大阪の中学に通うまで「世間知らず」は僕のためにあった。実家は三輪そうめんの自営業。製造工場のある敷地は広く、小学校の低学年なら野球ができる。子煩悩の父はたいていのオモチャを買ってくれ、遊び相手は双子の弟がいた。放課後は友達が集まり、バタバタ走り回って夕暮れに帰る。遊び場や仲間を求めて出掛ける必要がなく、家の外を知らないバカ殿様だった。
最も古い記憶は幼稚園の入園手続き。初めて触れる社会。
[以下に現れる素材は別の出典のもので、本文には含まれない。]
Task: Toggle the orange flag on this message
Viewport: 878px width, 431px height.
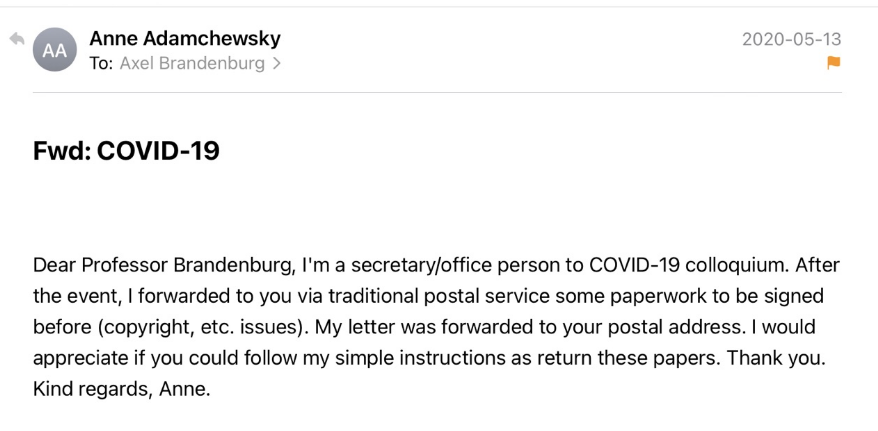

教室をのぞくと上級生がピシッと並んで何かを合唱している。え?歌って好きに歌うものじゃないの?なんで背筋をピンと伸ばすの?自分がそこに放り込まれる未来に鳥肌がたった。笑顔で歌っている年長たちが不気味だった。
小学校4年の授業で「有名人しりとり」をしたときは志村けんと加藤茶、新庄剛志しか答えらず僕で負ける。漫画とアニメのキャラしか知らない。クラスの女子は全員SMAPの下敷きを持っていたが「キムタク」が食べ物の名前だと思っていたらクラスのみんなから笑われた。
そのとき初めて自分が変わり者だと痛感した。テレビドラマや歌番組を見ないと話が合わないことを思い知った。それでも流行を追う気持ちや、周りに合わせる気が1ミリも起きない。自分を曲げたくないわけではなく、ただ今の環境を変えるのが面倒くさかった。きっと僕はこの先、苦労するな。世の中とはうまくやっていけないなと予感した。
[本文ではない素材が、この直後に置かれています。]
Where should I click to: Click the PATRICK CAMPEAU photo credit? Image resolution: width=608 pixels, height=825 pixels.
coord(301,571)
歳をとるほど幼児性は暴走し、30歳で上京してからはコンプライアンス無視の社員になり、社内から「純粋悪の魔人ブウ」なんて呼ばれた。それでも「戻ってきてよ」と言ってもらえるから、人に恵まれたらなんとかなんるもんだ。
いつまで泥棒を続けるのか訊かれたルパン三世は「オトナになるまでよ」と答えたが、このまま僕も大人への入学式を拒否し続けるのかもしれない。